L’économie suisse présente encore d’autres faiblesses, par exemple la grande dépendance par rapport à une seule branche. L’excédent commercial du secteur pharmaceutique est incroyablement élevé et ressort à près de 50 milliards de francs. Sans cet excédent, la Suisse qui est connue pour être un pays exportateur afficherait un déficit de sa balance commerciale se chiffrant en dizaines de milliards. Les entreprises pharmaceutiques n’y sont évidemment pour rien, mais leur fort excédent commercial est l’une des raisons du franc fort. 

Les branches traditionnelles de l’industrie
ne progressent pratiquement pas.

En revanche, les branches traditionnelles de l’industrie telles que la construction mécanique ou la métallurgie ne progressent pratiquement pas. La reprise économique des deux dernières années a quelque peu aidé. Hormis l’industrie pharmaceutique, les exportations de la plupart des branches se situent encore nettement en-deçà de leur niveau antérieur au choc du franc et à la crise financière. La prépondérance du secteur pharmaceutique et la croissance tout au plus légère de la plupart des autres branches ne changeront pas en 2019.

Prisonnière d’un dilemme qu’elle s’est elle-même imposée 

Le dilemme auquel est confrontée la Banque nationale suisse ne change pas non plus. La BNS vient d’annoncer aujourd’hui une perte annuelle de 15 milliards de francs. Ce n’est que l’un des effets secondaires de la politique monétaire de ces dernières années. Les distorsions engendrées par les taux d’intérêt négatifs sont douloureuses, alors même que leur utilité est contestée. Aucun retournement de tendance n’est en vue. Non pas parce que je crois que le franc s’apprécierait nécessairement beaucoup en cas de relèvement des taux d’intérêt. Non, c’est loin d’être une certitude, comme nous le montre le passé. Mais il est inquiétant de constater que la fenêtre qui aurait permis une intervention sur les taux en 2019 se referme lentement. C’est du moins ainsi que la Banque nationale l’interprétera, parce que la conjoncture en Europe ralentit et que la Banque centrale européenne (BCE) se montrera donc encore plus prudente que d’habitude. D’autant plus qu’une consolidation des finances publiques dans la zone euro semble s’éloigner de plus en plus. Mais je juge peu probable que la Banque nationale suisse se risque à relever les taux d’intérêt avant la BCE. 

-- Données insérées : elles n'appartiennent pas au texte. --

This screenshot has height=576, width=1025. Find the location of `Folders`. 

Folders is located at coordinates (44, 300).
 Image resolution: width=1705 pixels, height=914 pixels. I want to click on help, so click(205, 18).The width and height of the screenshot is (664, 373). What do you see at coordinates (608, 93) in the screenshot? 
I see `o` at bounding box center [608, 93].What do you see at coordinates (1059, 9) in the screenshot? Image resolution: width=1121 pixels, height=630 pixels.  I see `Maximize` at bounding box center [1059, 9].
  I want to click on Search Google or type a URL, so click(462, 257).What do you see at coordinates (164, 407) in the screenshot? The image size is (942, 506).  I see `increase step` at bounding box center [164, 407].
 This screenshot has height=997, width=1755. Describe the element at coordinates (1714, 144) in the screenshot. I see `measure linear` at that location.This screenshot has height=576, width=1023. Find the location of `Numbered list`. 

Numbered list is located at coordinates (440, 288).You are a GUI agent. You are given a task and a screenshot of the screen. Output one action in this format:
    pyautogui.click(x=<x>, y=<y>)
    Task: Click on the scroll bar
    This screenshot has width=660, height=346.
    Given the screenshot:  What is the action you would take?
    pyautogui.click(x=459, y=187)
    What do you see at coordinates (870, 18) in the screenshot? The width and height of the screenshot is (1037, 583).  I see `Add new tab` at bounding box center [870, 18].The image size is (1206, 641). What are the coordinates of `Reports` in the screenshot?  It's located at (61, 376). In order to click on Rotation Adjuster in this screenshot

L’immobilisme en matière de taux d’intérêt peut certes profiter aux marchés des actions et aux investisseurs immobiliers, mais pour les épargnants et les personnes cotisant à la retraite, ce n’est qu’une maigre consolation après plus de quatre années en mode de crise avec des taux d’intérêt négatifs. Et plus cet environnement de taux négatifs perdure, plus les turbulences seront fortes. Une bonne nouvelle année en définitive? On le souhaite volontiers, sans trop y réfléchir. Mais en 2019, ce souhait sera de taille.